Lo anterior significa, que en nuestro país, “tiene que dar estructuras políticas que no sólo le permitan sobrevivir, sino transformarse verdaderamente, en menos de 10 años, en uno de los grandes países del mundo”.

“A nivel económico no sabemos, pero aparece más probable que los países europeos van a tener que desfigurarse, recrearse y darle importancia al Estado, incluso se habla de construir una política industrial para ayudar a la investigación científica, porque los países europeos no gastan suficiente en investigación, en innovación”. 

Hace 20 años en Europa, expuso, la prioridad era participar en los mercados abiertos; sin embargo, “ahora es llegar al Estado y al Sistema Político, y asegurar un sistema positivo para tener la capacidad de manejar las situaciones difíciles”.

Hay que recordar, dijo, que en Europa Occidental nació y se desarrolló la razón y la conciencia. No obstante, en la actualidad “es un museo que debe replantear lo universal en la vida mundial. México es lo contrario, es un país que ha hecho grandes esfuerzos sin resultados positivos, pero sí debe reflexionar sobre sí mismo, como país multiétnico y pluricultural”.

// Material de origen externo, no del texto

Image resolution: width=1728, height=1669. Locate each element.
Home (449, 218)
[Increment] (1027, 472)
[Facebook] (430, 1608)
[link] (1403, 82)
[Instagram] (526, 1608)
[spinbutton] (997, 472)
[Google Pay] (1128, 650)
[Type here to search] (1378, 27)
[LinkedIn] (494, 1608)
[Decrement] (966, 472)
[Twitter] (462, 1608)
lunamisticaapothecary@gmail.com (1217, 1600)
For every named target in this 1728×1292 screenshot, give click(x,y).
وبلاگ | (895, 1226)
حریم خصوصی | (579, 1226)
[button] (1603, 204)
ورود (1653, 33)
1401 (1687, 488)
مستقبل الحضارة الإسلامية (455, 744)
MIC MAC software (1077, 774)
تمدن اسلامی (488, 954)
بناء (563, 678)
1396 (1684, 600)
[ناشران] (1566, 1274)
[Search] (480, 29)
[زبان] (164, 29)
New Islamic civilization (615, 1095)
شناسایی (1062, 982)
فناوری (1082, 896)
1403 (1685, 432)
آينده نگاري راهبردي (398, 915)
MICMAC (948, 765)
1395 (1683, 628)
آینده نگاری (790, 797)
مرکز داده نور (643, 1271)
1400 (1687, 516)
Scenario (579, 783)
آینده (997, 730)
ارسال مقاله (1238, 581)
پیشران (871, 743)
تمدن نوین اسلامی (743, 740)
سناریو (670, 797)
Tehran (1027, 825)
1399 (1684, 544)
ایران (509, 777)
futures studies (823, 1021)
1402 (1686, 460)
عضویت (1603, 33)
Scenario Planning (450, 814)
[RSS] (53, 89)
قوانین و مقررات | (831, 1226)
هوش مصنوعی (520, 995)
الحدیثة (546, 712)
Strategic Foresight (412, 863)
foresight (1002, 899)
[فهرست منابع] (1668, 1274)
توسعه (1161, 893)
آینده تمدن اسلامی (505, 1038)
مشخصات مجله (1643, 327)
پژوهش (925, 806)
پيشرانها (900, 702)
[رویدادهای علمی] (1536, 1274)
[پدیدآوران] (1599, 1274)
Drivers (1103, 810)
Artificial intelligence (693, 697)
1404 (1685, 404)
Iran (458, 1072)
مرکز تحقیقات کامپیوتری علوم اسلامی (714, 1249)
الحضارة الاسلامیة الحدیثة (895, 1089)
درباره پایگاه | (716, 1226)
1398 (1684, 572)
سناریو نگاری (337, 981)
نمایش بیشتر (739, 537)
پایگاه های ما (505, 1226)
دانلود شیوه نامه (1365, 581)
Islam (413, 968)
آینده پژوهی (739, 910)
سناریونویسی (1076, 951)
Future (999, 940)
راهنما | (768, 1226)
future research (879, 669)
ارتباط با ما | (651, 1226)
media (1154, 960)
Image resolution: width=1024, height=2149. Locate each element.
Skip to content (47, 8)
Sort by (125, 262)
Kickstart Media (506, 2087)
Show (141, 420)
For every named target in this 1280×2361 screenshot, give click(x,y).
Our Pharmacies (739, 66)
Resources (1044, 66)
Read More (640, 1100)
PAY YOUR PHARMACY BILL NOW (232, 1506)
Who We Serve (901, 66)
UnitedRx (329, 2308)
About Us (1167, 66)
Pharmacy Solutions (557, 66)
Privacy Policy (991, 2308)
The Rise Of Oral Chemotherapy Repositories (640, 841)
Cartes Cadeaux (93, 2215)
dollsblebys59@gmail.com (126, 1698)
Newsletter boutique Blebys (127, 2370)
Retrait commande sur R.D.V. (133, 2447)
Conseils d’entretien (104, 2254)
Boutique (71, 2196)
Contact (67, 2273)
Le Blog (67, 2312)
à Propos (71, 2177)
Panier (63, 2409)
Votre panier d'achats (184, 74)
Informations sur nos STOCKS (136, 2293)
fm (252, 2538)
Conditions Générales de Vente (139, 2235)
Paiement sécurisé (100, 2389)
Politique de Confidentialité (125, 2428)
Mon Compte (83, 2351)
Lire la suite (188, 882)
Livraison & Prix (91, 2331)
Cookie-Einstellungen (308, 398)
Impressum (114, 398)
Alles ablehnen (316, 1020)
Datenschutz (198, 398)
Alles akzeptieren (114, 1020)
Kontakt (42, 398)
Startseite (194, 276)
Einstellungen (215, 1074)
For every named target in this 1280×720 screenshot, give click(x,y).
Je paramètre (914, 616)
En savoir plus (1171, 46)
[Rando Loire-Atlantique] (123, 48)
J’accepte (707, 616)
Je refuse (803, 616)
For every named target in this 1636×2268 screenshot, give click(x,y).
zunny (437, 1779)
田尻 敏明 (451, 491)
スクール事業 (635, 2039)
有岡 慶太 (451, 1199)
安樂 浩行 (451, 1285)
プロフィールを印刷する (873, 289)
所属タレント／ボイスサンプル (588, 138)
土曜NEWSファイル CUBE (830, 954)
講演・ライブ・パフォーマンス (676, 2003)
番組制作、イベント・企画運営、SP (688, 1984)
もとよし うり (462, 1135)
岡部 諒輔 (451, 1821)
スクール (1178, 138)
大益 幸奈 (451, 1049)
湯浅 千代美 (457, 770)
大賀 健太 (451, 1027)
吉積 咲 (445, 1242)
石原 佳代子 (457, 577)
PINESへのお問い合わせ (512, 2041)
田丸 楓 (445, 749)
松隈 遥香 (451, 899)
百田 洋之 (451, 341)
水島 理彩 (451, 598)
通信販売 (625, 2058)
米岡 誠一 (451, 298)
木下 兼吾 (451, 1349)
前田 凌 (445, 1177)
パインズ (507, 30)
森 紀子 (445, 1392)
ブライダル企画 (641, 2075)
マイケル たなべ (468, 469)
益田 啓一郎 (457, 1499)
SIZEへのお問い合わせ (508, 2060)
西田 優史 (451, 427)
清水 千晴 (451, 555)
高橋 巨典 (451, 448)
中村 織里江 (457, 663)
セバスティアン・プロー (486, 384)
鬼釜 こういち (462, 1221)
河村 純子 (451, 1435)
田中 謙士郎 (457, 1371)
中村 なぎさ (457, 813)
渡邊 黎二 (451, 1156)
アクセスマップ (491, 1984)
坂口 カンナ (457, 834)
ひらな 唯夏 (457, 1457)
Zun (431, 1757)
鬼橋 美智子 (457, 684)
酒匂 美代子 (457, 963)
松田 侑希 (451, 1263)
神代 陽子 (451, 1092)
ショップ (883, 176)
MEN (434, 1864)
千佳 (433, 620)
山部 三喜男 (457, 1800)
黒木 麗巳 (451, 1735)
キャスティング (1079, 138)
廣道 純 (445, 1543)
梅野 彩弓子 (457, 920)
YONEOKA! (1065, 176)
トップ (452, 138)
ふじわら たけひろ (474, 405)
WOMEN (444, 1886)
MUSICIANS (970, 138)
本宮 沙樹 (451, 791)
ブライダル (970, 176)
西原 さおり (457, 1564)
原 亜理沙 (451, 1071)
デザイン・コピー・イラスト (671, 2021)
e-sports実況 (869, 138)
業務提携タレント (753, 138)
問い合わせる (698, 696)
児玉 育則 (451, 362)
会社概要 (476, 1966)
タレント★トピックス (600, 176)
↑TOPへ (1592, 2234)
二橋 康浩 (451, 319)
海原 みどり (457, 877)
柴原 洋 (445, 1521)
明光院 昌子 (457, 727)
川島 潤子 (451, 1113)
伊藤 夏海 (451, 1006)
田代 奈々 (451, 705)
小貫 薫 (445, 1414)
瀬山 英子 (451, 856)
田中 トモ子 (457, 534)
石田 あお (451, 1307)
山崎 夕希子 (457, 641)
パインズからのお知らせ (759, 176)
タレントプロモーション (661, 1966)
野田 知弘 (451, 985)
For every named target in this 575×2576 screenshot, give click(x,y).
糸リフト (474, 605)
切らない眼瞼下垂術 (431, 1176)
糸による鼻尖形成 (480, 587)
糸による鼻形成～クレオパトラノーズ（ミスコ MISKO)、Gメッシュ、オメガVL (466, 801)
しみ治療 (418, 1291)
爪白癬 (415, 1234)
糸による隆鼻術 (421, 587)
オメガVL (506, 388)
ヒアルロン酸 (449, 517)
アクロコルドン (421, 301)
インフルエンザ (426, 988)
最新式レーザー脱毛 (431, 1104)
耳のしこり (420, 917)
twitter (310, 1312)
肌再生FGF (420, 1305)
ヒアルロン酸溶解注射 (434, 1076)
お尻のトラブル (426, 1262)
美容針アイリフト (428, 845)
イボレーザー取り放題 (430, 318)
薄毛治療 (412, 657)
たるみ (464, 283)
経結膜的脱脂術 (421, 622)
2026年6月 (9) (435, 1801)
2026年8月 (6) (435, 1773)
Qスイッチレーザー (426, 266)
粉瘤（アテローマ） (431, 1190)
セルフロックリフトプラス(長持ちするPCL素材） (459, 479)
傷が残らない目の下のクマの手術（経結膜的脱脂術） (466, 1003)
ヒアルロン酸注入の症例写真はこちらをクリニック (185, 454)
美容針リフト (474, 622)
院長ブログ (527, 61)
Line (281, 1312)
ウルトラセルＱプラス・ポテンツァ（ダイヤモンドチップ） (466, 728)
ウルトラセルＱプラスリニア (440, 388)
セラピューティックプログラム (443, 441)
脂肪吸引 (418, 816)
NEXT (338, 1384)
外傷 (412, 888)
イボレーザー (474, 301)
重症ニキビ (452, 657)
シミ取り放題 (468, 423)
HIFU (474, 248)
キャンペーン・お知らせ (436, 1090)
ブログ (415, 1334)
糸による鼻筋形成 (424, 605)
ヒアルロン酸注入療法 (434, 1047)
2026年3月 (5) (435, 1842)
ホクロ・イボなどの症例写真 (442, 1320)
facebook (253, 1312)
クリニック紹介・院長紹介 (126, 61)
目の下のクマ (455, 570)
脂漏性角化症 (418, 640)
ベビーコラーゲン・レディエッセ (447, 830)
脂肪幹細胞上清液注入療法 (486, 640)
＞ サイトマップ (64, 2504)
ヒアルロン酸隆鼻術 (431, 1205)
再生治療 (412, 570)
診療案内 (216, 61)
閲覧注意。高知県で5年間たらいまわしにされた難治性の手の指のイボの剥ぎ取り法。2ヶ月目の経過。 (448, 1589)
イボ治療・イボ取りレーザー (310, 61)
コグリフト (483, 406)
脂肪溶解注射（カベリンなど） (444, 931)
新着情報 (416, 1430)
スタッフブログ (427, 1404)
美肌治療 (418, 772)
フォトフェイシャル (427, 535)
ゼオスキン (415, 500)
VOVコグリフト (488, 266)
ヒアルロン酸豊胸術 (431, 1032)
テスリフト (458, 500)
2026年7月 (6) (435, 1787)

El investigador, que ha estado interesado a lo largo de su carrera en los movimientos sociales, estudiando y escribiendo sobre muchos, especialmente en Latinoamérica y Polonia, destacó que en nuestro país “el sistema político es uno de las más negativos del mundo. Los mexicanos, después de su régimen PartidoEstado de tantos años, han decidido entrar a un sistema pluralista, pero sin mayoría. Calderón no tiene mayoría en el Congreso de la Unión, lo que está produciendo una parálisis; y lo que se ve claramente es la ausencia de un sistema, con incapacidad de integración política, donde el 50 por ciento de los mexicanos están fuera del país, dice mucho de un sistema político y económico”.